Source excerpt:
++++++++++++++++++++

It is just possible that Valentia was the territory between the Walls, not strictly a “province” but a buffer zone, and was the easiest province to lose to the Picts.

The separate reference to Valentia in the
Notitia Dignitatum
rules out the suggestion that Valentia was the name given to the whole of the diocese of Britain, an interpretation that could
be read into Ammianus’s text, and which would certainly have made sense. The fact that it was either a renamed fourth province or a new fifth province that was, albeit briefly, taken away
from Roman control, makes identification important, because it shows the abilities of the Picts, perhaps in collaboration with any rebellious indigenous population. This becomes important when
mapping out the Arthurian world in the next century.

Theodosius confirmed a number of new officers in various posts at this time. It’s possible that some of the people who were ancestors of the British kings may have been installed now, such
as Paternus, the grandfather of Cunedda, as a commander of the Votadini. One other appointment is worth mentioning. A short while after these events, Valentinian transferred a Germanic king,
Fraomar, to Britain as a military tribune in command of an existing contingent of Alamanni troops. It is not recorded where he was placed but it is a reminder that a high-ranking Germanic commander
was in Britain in the fourth century, in charge of Germanic troops, and he may well not have been the only one.

Theodosius’s campaign and reforms were successful in improving British morale and restoring Roman command and also, as a consequence, improving the quality of life in Britain.
Archaeological evidence, especially in the south, has identified plenty of places where high quality villas were extended or rebuilt at this time. Theodosius did not, however, stop continued
attempts by the Picts to undermine control in the north. This was especially so after the death of Valentinian in 375. He was succeeded by his two sons, Valentinian II, who was only four, and
Gratian, who was sixteen. Though Gratian grew into a passable soldier, he was no good at government and soon lost the confidence of the army. Once again the time was right for another usurper.

This came in the shape of Magnus Maximus, the “greatest of the great.” He was of Spanish descent and had served in Britain with Theodosius in 367. He had
remained with Theodosius, serving in Raetia from 370, against the Alamanni, and in Africa from 373, before returning to Britain in 380, possibly as
dux Britanniarum.

++++++++++++++++++++

Extracted records:

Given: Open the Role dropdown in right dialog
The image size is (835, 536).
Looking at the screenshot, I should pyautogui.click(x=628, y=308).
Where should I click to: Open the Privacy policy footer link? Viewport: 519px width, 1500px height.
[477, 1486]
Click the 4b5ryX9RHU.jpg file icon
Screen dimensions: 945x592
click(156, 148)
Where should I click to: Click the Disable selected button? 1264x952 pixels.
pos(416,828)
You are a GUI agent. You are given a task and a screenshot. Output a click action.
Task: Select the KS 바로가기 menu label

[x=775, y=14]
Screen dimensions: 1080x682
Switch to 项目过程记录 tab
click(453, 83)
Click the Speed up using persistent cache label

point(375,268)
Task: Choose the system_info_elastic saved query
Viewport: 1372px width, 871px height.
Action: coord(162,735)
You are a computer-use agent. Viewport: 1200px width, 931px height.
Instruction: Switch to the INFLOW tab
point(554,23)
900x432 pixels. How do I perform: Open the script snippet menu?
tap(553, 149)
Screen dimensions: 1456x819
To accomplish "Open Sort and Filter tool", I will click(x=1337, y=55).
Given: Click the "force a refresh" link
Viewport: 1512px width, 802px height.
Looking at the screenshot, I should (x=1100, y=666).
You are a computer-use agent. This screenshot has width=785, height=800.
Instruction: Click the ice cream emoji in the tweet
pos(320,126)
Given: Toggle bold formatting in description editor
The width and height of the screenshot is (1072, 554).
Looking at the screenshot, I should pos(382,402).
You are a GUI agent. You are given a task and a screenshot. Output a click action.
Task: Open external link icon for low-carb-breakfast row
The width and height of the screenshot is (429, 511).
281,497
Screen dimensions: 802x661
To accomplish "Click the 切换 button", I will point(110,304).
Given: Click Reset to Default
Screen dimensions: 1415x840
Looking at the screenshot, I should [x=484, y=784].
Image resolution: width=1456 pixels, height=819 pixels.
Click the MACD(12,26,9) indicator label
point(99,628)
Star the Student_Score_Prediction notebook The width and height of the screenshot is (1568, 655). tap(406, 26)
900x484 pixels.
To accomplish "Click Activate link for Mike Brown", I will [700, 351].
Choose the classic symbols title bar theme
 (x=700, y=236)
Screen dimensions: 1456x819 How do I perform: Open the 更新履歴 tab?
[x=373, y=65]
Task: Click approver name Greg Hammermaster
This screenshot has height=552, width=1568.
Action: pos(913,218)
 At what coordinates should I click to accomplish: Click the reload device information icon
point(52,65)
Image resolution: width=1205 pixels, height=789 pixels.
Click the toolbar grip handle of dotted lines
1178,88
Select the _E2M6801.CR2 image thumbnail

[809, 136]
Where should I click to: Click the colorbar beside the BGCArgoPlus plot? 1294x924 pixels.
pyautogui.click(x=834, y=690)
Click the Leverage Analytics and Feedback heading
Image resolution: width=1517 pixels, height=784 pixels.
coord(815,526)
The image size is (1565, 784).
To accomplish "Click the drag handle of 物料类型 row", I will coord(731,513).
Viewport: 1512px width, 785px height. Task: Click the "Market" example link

++++++++++++++++++++

Objectives:
- a) Write out the passage on Roman Britain word for word, starting at the words "It is just possible" and stopping after "the next century.".
- b) Continue the passage on Roman Britain from its final sentence.
The rows play no part in this work.

Task-by-task answers:
- a)
It is just possible that Valentia was the territory between the Walls, not strictly a “province” but a buffer zone, and was the easiest province to lose to the Picts.

The separate reference to Valentia in the
Notitia Dignitatum
rules out the suggestion that Valentia was the name given to the whole of the diocese of Britain, an interpretation that could
be read into Ammianus’s text, and which would certainly have made sense. The fact that it was either a renamed fourth province or a new fifth province that was, albeit briefly, taken away
from Roman control, makes identification important, because it shows the abilities of the Picts, perhaps in collaboration with any rebellious indigenous population. This becomes important when
mapping out the Arthurian world in the next century.

- b)
In 382 there was another
incursion by Picts and Scots which Maximus repulsed, bringing him great acclaim. He was popular amongst the troops and knew how to use this to his advantage, especially in denigrating the work of
Gratian. In 383 the ever-rebellious British soldiers declared Maximus their emperor.

Maximus took his army into Gaul and defeated Gratian after a protracted skirmish outside Paris. Gratian fled, but was murdered. Maximus knew better than to go after Valentinian, who was still
only 13. An agreement was reached with Theodosius whereby Valentinian remained emperor in Italy, but Maximus controlled the western empire north of the Alps.

And so it remained until Maximus became too sure of himself. His fate was an early example of the Christian faith being used by rulers to further their own ends. Valentinian, heavily influenced
by his mother, had passed an act legitimizing Arianism, a creed that held Jesus to be human and not divine. Maximus, who purported to be a devout Christian, and who had been the first to have a
non-orthodox Christian bishop executed for heresy, used Valentinian’s act as a cause to invade Italy and confront the young emperor. He took with him a large army, including further troops
from Britain. It was a foolish act. Maximus found himself trapped by the army of Theodosius, who had come to Valentinian’s aid, and he was killed. Maximus’s son, Flavius Victor, whom he
had appointed as caesar and left behind in Gaul, was also killed.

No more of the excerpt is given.